• What to work on:
Whenever the word "element" appears in a line of the data below, copy that line.

※ ※ ※

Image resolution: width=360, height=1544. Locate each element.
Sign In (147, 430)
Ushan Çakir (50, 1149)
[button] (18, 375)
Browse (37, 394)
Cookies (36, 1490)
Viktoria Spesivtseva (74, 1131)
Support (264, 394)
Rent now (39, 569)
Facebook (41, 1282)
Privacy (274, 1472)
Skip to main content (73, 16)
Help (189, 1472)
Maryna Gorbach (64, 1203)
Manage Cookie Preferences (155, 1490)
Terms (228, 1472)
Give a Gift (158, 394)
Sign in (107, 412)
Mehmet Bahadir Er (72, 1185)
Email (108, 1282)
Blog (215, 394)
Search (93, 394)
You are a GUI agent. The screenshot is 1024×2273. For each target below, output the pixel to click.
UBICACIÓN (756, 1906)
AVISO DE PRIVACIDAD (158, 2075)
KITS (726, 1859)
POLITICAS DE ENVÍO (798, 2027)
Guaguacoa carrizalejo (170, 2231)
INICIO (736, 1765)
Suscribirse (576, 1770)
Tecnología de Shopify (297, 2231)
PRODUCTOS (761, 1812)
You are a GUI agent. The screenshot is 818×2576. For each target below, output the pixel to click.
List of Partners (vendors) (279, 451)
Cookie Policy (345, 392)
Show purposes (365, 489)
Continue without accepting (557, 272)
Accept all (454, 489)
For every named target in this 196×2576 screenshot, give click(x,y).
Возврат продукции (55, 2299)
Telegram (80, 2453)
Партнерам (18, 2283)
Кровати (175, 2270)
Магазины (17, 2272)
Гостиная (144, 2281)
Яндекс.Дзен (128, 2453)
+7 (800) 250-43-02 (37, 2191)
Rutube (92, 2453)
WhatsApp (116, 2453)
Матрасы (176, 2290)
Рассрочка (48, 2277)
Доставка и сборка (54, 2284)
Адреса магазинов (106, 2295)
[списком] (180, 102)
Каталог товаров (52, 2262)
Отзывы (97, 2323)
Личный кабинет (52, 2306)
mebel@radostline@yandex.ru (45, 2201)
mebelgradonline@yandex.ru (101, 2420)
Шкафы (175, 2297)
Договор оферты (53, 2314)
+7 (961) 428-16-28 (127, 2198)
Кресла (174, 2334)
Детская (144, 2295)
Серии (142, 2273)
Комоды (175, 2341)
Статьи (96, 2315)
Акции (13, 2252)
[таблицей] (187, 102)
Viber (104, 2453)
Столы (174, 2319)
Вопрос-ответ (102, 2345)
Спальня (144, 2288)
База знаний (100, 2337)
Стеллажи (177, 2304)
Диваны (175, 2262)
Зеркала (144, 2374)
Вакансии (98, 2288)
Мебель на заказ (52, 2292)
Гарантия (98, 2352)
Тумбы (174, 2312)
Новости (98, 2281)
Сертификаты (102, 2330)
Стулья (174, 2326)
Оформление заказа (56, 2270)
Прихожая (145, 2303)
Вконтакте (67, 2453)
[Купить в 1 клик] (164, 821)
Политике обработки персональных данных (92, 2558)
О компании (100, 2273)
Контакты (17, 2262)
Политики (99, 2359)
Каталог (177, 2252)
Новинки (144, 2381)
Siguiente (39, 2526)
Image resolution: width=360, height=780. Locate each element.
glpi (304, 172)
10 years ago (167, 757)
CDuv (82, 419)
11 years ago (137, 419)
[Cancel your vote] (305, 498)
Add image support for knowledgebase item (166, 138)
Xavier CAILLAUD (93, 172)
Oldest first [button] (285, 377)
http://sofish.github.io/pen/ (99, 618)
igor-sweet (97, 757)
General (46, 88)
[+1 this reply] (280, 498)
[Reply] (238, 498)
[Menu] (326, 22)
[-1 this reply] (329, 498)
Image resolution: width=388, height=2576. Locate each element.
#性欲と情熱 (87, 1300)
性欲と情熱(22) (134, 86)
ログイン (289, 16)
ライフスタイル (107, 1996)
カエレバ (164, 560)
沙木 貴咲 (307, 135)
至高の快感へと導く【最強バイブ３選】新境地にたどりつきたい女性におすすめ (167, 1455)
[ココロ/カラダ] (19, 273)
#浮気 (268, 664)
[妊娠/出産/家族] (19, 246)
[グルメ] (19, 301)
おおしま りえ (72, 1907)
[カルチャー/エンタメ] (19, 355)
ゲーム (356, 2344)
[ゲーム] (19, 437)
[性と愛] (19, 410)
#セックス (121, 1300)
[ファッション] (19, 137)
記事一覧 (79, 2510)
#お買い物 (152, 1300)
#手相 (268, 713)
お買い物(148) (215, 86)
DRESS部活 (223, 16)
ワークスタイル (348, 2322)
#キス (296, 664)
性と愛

※ ※ ※

• Solution to this task:
Image resolution: width=360, height=1544. Locate each element.
Image resolution: width=360, height=780. Locate each element.
Image resolution: width=388, height=2576. Locate each element.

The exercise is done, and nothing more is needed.